##### Material for this task #####
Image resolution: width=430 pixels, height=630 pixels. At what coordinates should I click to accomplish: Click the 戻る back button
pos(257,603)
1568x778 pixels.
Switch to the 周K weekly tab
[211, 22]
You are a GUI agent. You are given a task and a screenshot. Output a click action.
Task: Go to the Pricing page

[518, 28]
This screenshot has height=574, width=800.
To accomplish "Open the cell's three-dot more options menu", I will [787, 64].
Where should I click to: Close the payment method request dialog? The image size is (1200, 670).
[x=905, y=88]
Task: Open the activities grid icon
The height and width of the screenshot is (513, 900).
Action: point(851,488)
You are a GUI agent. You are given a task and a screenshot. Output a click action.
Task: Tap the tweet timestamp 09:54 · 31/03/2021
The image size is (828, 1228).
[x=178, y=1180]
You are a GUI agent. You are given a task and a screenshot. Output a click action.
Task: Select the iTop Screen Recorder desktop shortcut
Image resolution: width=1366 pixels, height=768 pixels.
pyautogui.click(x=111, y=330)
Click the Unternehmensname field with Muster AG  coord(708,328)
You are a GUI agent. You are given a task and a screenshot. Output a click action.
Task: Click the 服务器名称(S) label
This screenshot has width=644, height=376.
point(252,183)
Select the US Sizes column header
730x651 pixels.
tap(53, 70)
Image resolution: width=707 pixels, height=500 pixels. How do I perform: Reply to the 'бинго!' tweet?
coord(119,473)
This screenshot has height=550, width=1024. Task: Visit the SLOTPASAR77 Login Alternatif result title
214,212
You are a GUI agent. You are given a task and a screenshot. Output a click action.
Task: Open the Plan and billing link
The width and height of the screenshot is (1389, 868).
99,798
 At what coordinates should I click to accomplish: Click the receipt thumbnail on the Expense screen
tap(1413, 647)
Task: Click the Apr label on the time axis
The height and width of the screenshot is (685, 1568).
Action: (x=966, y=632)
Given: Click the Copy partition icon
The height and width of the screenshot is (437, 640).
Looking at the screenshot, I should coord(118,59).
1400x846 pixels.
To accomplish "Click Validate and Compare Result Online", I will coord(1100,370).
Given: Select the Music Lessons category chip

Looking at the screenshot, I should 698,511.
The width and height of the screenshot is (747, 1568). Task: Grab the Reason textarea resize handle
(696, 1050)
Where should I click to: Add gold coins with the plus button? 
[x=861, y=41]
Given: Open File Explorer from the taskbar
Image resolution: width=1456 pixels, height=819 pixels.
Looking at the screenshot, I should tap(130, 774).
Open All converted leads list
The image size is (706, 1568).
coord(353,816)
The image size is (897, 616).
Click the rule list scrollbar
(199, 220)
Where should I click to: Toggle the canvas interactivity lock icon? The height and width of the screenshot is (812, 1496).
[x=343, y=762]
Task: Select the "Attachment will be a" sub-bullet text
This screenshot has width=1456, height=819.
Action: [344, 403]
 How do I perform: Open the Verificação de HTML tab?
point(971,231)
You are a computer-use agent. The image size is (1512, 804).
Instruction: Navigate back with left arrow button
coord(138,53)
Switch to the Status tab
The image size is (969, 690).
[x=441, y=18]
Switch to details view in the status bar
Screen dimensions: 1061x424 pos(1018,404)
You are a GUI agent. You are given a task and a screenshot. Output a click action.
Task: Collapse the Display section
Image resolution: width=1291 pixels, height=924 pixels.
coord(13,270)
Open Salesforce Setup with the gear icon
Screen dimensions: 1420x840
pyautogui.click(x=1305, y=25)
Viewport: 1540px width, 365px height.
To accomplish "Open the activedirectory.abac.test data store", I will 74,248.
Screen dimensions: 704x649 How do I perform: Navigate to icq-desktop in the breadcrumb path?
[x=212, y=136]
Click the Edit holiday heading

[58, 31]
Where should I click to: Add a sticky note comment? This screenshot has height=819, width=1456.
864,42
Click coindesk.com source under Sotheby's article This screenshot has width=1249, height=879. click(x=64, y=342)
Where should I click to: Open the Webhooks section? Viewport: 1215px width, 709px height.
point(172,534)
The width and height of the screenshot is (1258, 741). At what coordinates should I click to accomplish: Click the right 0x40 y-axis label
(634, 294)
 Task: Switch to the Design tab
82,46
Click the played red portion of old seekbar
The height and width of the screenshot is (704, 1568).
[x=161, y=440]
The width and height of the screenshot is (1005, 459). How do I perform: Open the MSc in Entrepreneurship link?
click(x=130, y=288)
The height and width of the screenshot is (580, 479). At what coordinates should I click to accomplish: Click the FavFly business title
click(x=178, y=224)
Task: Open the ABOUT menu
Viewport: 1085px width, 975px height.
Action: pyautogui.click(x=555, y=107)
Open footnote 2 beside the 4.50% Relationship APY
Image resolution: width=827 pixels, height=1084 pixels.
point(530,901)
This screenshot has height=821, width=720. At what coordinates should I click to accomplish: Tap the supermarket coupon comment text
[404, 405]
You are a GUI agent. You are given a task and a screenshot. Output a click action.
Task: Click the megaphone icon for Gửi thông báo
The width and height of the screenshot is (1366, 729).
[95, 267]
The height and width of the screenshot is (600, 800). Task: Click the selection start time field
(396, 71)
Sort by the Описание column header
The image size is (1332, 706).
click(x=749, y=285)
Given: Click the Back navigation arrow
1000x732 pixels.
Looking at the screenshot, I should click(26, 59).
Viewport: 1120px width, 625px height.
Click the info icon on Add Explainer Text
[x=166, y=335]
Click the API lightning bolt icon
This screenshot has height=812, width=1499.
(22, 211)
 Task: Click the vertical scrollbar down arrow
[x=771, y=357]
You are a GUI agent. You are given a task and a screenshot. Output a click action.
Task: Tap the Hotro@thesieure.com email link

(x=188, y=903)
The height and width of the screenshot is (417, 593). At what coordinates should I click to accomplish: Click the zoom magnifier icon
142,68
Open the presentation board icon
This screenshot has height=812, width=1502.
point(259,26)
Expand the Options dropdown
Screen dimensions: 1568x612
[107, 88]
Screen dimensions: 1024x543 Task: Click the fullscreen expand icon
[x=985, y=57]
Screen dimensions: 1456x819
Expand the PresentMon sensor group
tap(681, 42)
#####
## Required work
Lay out every line of the data listing above as a numbered list, leaving out any blank lines.

## Written solution
1. Image resolution: width=430 pixels, height=630 pixels. At what coordinates should I click to accomplish: Click the 戻る back button
2. pos(257,603)
3. 1568x778 pixels.
4. Switch to the 周K weekly tab
5. [211, 22]
6. You are a GUI agent. You are given a task and a screenshot. Output a click action.
7. Task: Go to the Pricing page
8. [518, 28]
9. This screenshot has height=574, width=800.
10. To accomplish "Open the cell's three-dot more options menu", I will [787, 64].
11. Where should I click to: Close the payment method request dialog? The image size is (1200, 670).
12. [x=905, y=88]
13. Task: Open the activities grid icon
14. The height and width of the screenshot is (513, 900).
15. Action: point(851,488)
16. You are a GUI agent. You are given a task and a screenshot. Output a click action.
17. Task: Tap the tweet timestamp 09:54 · 31/03/2021
18. The image size is (828, 1228).
19. [x=178, y=1180]
20. You are a GUI agent. You are given a task and a screenshot. Output a click action.
21. Task: Select the iTop Screen Recorder desktop shortcut
22. Image resolution: width=1366 pixels, height=768 pixels.
23. pyautogui.click(x=111, y=330)
24. Click the Unternehmensname field with Muster AG  coord(708,328)
25. You are a GUI agent. You are given a task and a screenshot. Output a click action.
26. Task: Click the 服务器名称(S) label
27. This screenshot has width=644, height=376.
28. point(252,183)
29. Select the US Sizes column header
30. 730x651 pixels.
31. tap(53, 70)
32. Image resolution: width=707 pixels, height=500 pixels. How do I perform: Reply to the 'бинго!' tweet?
33. coord(119,473)
34. This screenshot has height=550, width=1024. Task: Visit the SLOTPASAR77 Login Alternatif result title
35. 214,212
36. You are a GUI agent. You are given a task and a screenshot. Output a click action.
37. Task: Open the Plan and billing link
38. The width and height of the screenshot is (1389, 868).
39. 99,798
40.  At what coordinates should I click to accomplish: Click the receipt thumbnail on the Expense screen
41. tap(1413, 647)
42. Task: Click the Apr label on the time axis
43. The height and width of the screenshot is (685, 1568).
44. Action: (x=966, y=632)
45. Given: Click the Copy partition icon
46. The height and width of the screenshot is (437, 640).
47. Looking at the screenshot, I should coord(118,59).
48. 1400x846 pixels.
49. To accomplish "Click Validate and Compare Result Online", I will coord(1100,370).
50. Given: Select the Music Lessons category chip
51. Looking at the screenshot, I should 698,511.
52. The width and height of the screenshot is (747, 1568). Task: Grab the Reason textarea resize handle
53. (696, 1050)
54. Where should I click to: Add gold coins with the plus button? 
55. [x=861, y=41]
56. Given: Open File Explorer from the taskbar
57. Image resolution: width=1456 pixels, height=819 pixels.
58. Looking at the screenshot, I should tap(130, 774).
59. Open All converted leads list
60. The image size is (706, 1568).
61. coord(353,816)
62. The image size is (897, 616).
63. Click the rule list scrollbar
64. (199, 220)
65. Where should I click to: Toggle the canvas interactivity lock icon? The height and width of the screenshot is (812, 1496).
66. [x=343, y=762]
67. Task: Select the "Attachment will be a" sub-bullet text
68. This screenshot has width=1456, height=819.
69. Action: [344, 403]
70.  How do I perform: Open the Verificação de HTML tab?
71. point(971,231)
72. You are a computer-use agent. The image size is (1512, 804).
73. Instruction: Navigate back with left arrow button
74. coord(138,53)
75. Switch to the Status tab
76. The image size is (969, 690).
77. [x=441, y=18]
78. Switch to details view in the status bar
79. Screen dimensions: 1061x424 pos(1018,404)
80. You are a GUI agent. You are given a task and a screenshot. Output a click action.
81. Task: Collapse the Display section
82. Image resolution: width=1291 pixels, height=924 pixels.
83. coord(13,270)
84. Open Salesforce Setup with the gear icon
85. Screen dimensions: 1420x840
86. pyautogui.click(x=1305, y=25)
87. Viewport: 1540px width, 365px height.
88. To accomplish "Open the activedirectory.abac.test data store", I will 74,248.
89. Screen dimensions: 704x649 How do I perform: Navigate to icq-desktop in the breadcrumb path?
90. [x=212, y=136]
91. Click the Edit holiday heading
92. [58, 31]
93. Where should I click to: Add a sticky note comment? This screenshot has height=819, width=1456.
94. 864,42
95. Click coindesk.com source under Sotheby's article This screenshot has width=1249, height=879. click(x=64, y=342)
96. Where should I click to: Open the Webhooks section? Viewport: 1215px width, 709px height.
97. point(172,534)
98. The width and height of the screenshot is (1258, 741). At what coordinates should I click to accomplish: Click the right 0x40 y-axis label
99. (634, 294)
100.  Task: Switch to the Design tab
101. 82,46
102. Click the played red portion of old seekbar
103. The height and width of the screenshot is (704, 1568).
104. [x=161, y=440]
105. The width and height of the screenshot is (1005, 459). How do I perform: Open the MSc in Entrepreneurship link?
106. click(x=130, y=288)
107. The height and width of the screenshot is (580, 479). At what coordinates should I click to accomplish: Click the FavFly business title
108. click(x=178, y=224)
109. Task: Open the ABOUT menu
110. Viewport: 1085px width, 975px height.
111. Action: pyautogui.click(x=555, y=107)
112. Open footnote 2 beside the 4.50% Relationship APY
113. Image resolution: width=827 pixels, height=1084 pixels.
114. point(530,901)
115. This screenshot has height=821, width=720. At what coordinates should I click to accomplish: Tap the supermarket coupon comment text
116. [404, 405]
117. You are a GUI agent. You are given a task and a screenshot. Output a click action.
118. Task: Click the megaphone icon for Gửi thông báo
119. The width and height of the screenshot is (1366, 729).
120. [95, 267]
121. The height and width of the screenshot is (600, 800). Task: Click the selection start time field
122. (396, 71)
123. Sort by the Описание column header
124. The image size is (1332, 706).
125. click(x=749, y=285)
126. Given: Click the Back navigation arrow
127. 1000x732 pixels.
128. Looking at the screenshot, I should click(26, 59).
129. Viewport: 1120px width, 625px height.
130. Click the info icon on Add Explainer Text
131. [x=166, y=335]
132. Click the API lightning bolt icon
133. This screenshot has height=812, width=1499.
134. (22, 211)
135.  Task: Click the vertical scrollbar down arrow
136. [x=771, y=357]
137. You are a GUI agent. You are given a task and a screenshot. Output a click action.
138. Task: Tap the Hotro@thesieure.com email link
139. (x=188, y=903)
140. The height and width of the screenshot is (417, 593). At what coordinates should I click to accomplish: Click the zoom magnifier icon
141. 142,68
142. Open the presentation board icon
143. This screenshot has height=812, width=1502.
144. point(259,26)
145. Expand the Options dropdown
146. Screen dimensions: 1568x612
147. [107, 88]
148. Screen dimensions: 1024x543 Task: Click the fullscreen expand icon
149. [x=985, y=57]
150. Screen dimensions: 1456x819
151. Expand the PresentMon sensor group
152. tap(681, 42)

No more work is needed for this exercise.